Problem requirements → This exercise calls for the records to be returned exactly, with images removed.
START Record extracts
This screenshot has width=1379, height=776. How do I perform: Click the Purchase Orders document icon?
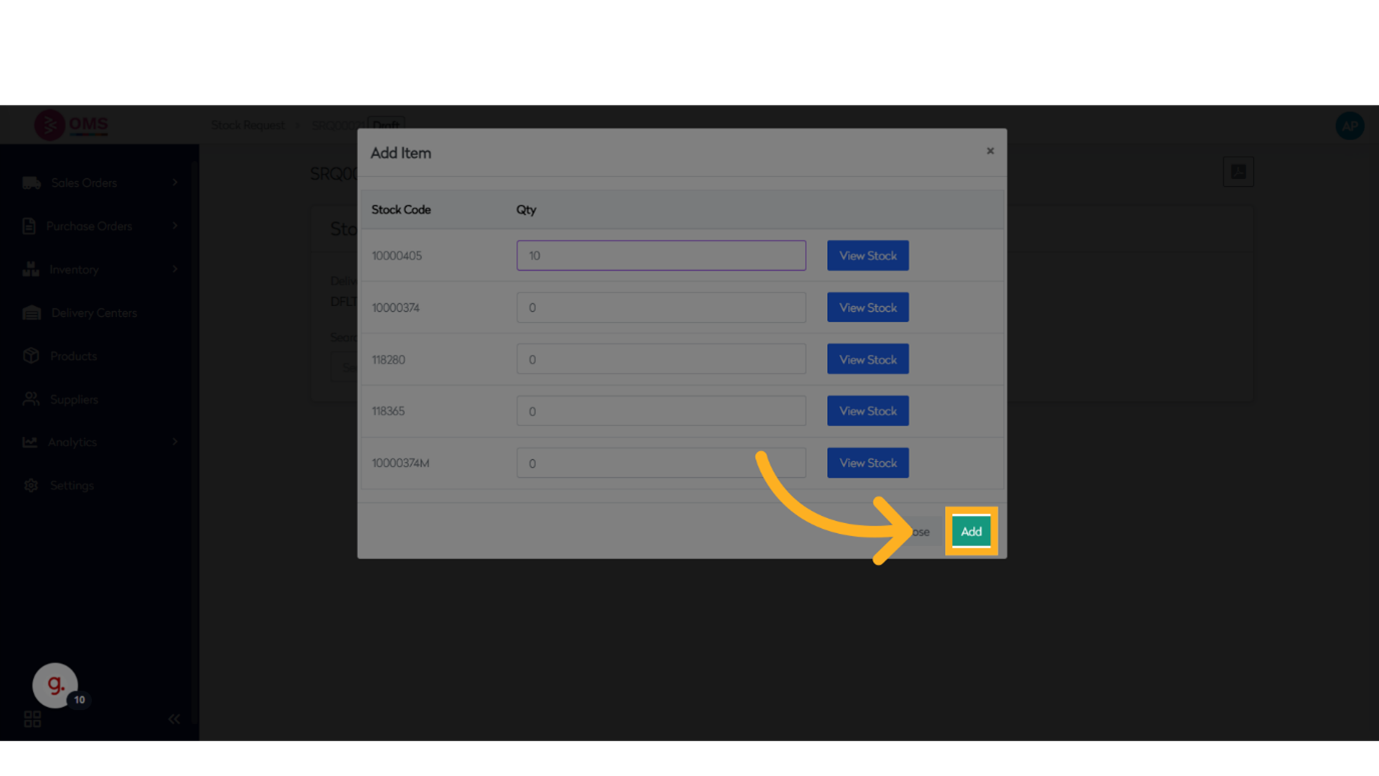29,226
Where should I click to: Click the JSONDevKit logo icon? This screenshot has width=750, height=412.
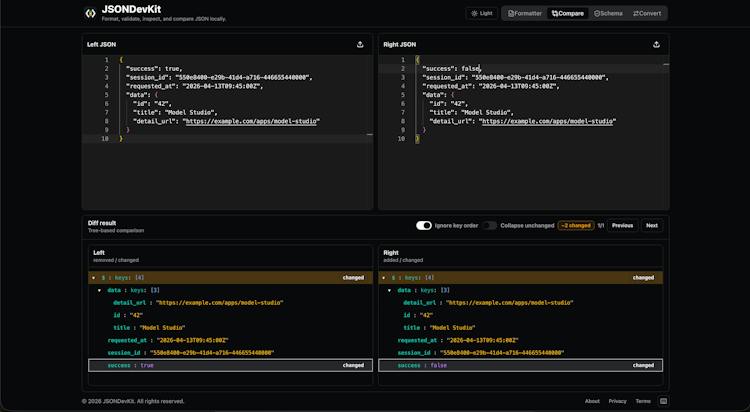pos(90,13)
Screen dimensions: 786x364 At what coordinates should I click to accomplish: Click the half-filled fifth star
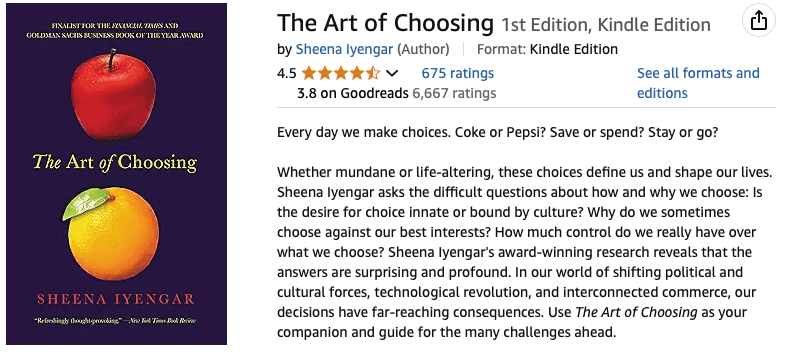pos(373,74)

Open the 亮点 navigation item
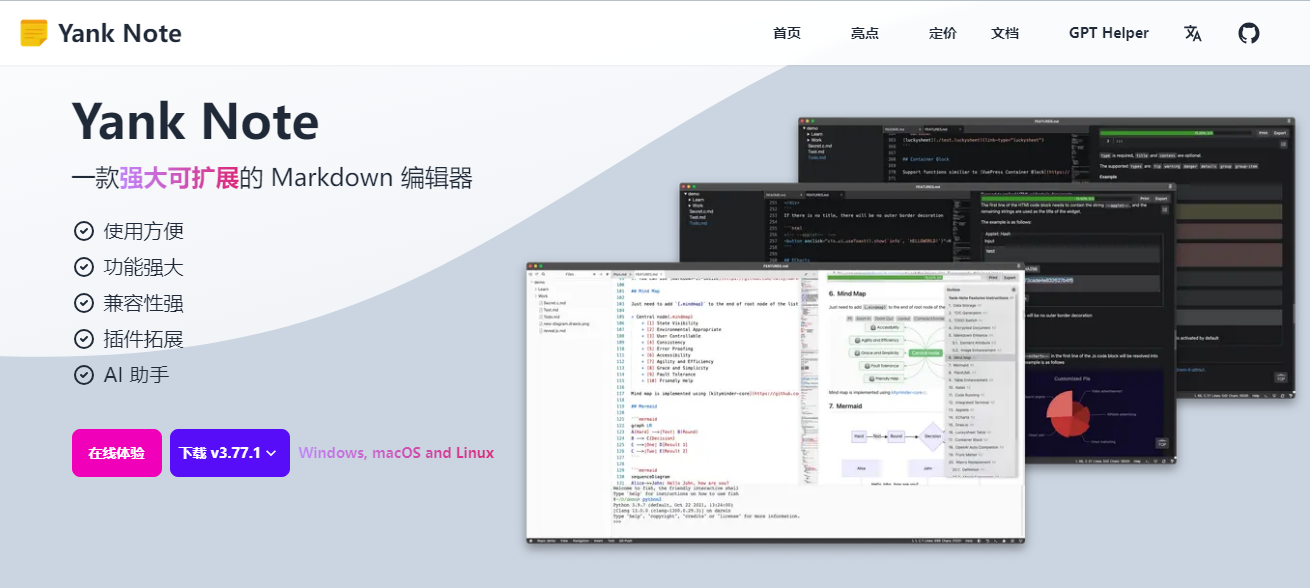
END Record extracts
Reply to the exercise →
This screenshot has width=1379, height=776. How do I perform: Click the Purchase Orders document icon?
29,226
Where should I click to: Click the JSONDevKit logo icon? This screenshot has width=750, height=412.
pos(90,13)
Screen dimensions: 786x364 At what coordinates should I click to accomplish: Click the half-filled fifth star
pos(373,74)

Open the 亮点 navigation item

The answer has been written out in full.